A Python Implementation of the Newman--Ziff algorithm
=====================================================

The *pypercolate* Python package implements the Newman--Ziff algorithm for bond
percolation on graphs.

The elementary unit of computation is the sample state:
This is one particular realization with a given number of edges—one member of
the microcanonical ensemble.
As Newman & Ziff suggest :cite:`Newman2001Fast`, the package evolves a sample
state by successively adding edges, in a random but predetermined order.
This is implemented as a generator function
:func:`percolate.percolate.sample_states` to iterate over.
Each step of the iteration adds one edge.

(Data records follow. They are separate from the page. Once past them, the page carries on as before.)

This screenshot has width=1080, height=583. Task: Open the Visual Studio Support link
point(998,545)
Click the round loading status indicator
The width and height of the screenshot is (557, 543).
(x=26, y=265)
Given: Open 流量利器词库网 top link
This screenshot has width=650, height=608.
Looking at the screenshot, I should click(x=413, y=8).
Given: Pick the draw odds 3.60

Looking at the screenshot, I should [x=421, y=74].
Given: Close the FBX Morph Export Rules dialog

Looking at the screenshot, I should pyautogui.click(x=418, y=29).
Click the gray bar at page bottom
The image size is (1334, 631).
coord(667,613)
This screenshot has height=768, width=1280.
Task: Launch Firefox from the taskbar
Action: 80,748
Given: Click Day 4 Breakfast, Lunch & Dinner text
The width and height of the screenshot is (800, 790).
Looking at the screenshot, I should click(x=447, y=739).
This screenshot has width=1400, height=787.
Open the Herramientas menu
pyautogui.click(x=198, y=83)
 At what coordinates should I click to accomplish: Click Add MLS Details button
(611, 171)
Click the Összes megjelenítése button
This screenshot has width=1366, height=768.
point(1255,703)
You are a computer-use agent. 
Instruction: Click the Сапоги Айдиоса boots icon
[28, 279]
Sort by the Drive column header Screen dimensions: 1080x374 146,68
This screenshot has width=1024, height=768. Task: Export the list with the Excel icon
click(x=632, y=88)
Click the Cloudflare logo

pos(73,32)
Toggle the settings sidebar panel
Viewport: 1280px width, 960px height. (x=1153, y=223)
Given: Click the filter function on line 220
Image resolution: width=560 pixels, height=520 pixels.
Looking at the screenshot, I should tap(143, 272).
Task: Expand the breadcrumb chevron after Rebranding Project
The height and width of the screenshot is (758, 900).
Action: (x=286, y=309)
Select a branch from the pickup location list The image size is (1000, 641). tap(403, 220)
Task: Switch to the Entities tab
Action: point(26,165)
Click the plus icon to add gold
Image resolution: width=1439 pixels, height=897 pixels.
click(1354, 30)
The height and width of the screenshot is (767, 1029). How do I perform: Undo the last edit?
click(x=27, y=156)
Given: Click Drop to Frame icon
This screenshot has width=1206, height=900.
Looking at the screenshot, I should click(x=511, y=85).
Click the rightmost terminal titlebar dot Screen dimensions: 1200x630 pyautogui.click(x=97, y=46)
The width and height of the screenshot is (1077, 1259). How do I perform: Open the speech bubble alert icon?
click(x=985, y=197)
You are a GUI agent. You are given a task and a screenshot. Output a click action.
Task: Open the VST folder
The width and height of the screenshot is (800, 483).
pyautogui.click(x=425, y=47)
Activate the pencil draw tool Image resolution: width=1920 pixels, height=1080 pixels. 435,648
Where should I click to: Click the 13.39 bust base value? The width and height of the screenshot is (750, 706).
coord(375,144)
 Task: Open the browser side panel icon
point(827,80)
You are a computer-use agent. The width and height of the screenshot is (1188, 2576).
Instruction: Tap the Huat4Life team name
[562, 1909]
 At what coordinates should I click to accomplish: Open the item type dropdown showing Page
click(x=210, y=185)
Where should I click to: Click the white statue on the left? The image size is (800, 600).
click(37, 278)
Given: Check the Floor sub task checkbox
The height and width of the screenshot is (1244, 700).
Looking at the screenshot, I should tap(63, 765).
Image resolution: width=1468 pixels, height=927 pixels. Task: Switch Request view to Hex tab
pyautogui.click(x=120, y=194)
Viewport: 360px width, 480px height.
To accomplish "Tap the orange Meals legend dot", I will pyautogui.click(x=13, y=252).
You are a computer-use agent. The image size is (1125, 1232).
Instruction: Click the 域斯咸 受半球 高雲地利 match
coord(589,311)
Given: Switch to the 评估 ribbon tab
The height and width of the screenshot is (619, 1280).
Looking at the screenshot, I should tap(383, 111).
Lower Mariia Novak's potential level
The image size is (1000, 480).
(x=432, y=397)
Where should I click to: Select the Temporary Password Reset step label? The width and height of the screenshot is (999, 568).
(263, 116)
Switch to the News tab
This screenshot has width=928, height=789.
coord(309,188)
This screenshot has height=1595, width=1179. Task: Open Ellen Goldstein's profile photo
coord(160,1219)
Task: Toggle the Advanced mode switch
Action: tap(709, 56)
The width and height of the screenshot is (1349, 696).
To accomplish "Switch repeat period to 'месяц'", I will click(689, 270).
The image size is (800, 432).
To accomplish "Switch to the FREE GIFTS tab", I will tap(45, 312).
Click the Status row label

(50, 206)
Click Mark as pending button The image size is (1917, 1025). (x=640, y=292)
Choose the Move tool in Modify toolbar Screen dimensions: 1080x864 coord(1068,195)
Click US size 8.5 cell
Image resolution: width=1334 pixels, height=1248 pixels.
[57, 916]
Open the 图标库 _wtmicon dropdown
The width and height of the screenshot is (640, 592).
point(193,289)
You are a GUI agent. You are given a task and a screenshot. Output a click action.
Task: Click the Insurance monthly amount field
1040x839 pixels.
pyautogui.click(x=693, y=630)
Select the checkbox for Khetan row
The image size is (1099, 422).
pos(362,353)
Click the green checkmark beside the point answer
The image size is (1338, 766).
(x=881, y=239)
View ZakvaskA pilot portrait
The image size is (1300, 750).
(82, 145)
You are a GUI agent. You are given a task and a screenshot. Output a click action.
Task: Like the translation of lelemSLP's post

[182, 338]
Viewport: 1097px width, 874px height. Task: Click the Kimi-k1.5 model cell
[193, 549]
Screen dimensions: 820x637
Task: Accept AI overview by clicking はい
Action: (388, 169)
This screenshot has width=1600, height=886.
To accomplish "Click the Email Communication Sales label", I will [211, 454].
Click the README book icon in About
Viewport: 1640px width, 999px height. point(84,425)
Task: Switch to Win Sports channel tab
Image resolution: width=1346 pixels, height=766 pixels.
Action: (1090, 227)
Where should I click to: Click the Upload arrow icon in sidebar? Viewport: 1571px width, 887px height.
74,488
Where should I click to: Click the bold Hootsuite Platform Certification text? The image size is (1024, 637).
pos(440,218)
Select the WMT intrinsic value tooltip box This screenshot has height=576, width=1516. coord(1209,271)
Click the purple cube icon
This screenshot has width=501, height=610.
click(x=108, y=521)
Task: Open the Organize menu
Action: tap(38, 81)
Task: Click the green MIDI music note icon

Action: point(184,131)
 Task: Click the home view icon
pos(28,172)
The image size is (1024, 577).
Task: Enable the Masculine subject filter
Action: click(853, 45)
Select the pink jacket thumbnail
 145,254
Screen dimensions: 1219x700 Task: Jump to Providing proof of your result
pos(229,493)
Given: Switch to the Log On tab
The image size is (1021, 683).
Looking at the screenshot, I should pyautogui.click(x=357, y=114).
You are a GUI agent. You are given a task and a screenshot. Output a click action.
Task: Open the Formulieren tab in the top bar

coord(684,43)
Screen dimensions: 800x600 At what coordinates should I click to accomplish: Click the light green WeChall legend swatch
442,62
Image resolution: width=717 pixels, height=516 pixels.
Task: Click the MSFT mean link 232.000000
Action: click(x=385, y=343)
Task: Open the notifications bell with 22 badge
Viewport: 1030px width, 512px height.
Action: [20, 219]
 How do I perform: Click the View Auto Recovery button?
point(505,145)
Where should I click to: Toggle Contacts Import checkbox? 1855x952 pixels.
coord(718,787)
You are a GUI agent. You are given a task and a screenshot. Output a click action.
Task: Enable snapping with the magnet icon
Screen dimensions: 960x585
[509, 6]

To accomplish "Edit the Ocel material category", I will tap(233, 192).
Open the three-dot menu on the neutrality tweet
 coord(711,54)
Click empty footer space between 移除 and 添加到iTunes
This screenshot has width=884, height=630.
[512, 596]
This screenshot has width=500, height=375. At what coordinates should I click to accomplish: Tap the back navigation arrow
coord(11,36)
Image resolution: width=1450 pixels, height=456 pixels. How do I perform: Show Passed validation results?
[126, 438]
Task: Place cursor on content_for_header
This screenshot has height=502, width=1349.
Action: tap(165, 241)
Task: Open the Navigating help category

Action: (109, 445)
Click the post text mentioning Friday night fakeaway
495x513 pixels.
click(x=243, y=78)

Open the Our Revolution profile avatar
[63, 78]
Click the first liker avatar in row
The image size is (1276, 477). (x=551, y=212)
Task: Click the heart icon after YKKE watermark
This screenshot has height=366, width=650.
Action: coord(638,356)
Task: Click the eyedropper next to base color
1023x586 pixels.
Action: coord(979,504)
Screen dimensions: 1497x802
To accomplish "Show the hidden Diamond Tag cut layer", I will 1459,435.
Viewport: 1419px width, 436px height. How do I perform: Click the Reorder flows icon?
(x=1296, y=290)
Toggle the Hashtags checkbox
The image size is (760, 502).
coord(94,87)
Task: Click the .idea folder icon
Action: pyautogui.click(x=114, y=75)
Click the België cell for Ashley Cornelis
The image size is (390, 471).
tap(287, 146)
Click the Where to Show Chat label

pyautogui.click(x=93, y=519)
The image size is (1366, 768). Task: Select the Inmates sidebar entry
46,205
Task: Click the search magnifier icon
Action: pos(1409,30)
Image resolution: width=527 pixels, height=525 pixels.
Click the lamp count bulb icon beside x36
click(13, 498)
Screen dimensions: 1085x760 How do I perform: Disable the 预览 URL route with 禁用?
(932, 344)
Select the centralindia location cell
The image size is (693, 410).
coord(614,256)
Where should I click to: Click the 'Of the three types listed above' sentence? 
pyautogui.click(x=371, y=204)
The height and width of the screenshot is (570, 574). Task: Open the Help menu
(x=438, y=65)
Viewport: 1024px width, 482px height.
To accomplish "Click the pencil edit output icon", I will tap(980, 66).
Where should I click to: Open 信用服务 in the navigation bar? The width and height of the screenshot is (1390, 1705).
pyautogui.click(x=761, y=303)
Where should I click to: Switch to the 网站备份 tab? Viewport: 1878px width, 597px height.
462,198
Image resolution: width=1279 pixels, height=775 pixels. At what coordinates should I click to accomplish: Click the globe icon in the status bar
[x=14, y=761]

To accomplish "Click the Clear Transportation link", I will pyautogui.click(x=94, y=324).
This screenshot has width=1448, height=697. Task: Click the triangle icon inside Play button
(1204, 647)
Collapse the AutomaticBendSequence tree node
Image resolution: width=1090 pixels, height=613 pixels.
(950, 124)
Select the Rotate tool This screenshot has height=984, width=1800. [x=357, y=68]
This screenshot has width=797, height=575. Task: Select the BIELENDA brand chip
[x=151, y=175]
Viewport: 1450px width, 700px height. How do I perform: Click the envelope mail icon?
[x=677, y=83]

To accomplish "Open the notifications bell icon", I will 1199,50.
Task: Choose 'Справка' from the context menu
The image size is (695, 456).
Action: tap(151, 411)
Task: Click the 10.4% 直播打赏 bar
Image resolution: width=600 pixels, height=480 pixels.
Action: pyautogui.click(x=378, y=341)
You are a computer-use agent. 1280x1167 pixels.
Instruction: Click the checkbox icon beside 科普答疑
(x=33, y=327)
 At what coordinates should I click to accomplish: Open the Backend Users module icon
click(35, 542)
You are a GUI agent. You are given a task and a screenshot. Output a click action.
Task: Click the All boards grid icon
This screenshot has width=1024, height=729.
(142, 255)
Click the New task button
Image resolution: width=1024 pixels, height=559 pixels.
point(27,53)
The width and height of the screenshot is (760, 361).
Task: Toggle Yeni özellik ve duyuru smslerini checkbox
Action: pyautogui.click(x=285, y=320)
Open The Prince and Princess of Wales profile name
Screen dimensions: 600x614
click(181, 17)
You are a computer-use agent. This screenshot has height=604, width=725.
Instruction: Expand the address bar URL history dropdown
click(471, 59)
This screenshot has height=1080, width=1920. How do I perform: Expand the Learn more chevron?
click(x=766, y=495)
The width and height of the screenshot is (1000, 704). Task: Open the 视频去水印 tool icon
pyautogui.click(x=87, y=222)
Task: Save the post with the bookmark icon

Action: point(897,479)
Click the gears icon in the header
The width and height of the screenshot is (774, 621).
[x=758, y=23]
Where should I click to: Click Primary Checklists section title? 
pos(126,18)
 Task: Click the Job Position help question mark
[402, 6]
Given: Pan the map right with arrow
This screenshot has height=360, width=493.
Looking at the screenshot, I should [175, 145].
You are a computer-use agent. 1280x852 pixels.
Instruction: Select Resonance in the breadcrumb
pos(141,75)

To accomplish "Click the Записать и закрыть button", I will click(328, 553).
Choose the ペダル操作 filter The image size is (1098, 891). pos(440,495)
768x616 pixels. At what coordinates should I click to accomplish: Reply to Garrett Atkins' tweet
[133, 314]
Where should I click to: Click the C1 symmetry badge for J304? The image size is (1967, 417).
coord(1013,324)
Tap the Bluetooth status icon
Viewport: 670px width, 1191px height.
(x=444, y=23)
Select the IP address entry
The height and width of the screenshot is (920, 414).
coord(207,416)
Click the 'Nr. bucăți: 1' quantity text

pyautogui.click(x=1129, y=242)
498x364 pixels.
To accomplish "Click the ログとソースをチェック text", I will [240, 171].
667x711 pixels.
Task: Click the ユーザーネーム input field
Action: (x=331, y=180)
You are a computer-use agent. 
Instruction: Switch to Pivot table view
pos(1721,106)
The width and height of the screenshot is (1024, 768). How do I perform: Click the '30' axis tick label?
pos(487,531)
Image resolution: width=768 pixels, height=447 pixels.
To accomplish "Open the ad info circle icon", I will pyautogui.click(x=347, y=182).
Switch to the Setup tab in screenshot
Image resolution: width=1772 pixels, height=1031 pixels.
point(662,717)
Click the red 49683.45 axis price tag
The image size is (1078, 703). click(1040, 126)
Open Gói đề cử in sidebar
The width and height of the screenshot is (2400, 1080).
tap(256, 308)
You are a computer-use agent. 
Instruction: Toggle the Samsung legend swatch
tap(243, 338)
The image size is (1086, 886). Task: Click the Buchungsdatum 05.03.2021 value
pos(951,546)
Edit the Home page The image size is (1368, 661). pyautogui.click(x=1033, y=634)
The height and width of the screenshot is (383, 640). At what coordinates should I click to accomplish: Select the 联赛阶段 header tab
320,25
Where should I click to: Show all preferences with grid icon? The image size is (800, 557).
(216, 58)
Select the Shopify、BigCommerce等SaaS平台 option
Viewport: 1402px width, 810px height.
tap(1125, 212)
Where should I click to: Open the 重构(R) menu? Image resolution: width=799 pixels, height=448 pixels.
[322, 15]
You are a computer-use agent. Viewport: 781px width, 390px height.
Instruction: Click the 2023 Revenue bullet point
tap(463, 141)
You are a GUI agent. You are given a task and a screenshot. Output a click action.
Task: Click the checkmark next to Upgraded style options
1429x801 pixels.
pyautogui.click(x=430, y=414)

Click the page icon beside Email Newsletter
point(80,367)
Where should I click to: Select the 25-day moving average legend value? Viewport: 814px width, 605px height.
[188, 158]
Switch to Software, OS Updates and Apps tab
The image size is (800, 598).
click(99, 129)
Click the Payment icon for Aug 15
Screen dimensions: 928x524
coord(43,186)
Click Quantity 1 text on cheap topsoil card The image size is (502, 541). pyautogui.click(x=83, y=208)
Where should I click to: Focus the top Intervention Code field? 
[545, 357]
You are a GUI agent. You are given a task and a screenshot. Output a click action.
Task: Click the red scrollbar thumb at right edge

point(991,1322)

A collection of sample states (realizations) evolved in parallel form a
microcanonical ensemble at each iteration step.
A microcanonical ensemble is hence a collection of different sample states
(realizations) but with the same number of edges (occupation number).
The :func:`percolate.percolate.microcanonical_averages` generator function
evolves a microcanonical ensemble.
At each step, it calculates the cluster statistics over all realizations in the
ensemble.
The :func:`percolate.percolate.microcanonical_averages_arrays` helper function
collects these statistics over all iteration steps into single numpy arrays.

Finally, the :func:`percolate.percolate.canonical_averages` function calculates
the statistics of the canonical ensemble from the microcanonical ensembles.

The :func:`percolate.percolate.sample_states` generator handles cluster joining
by the `networkx.utils.union_find.UnionFind`__ data structure.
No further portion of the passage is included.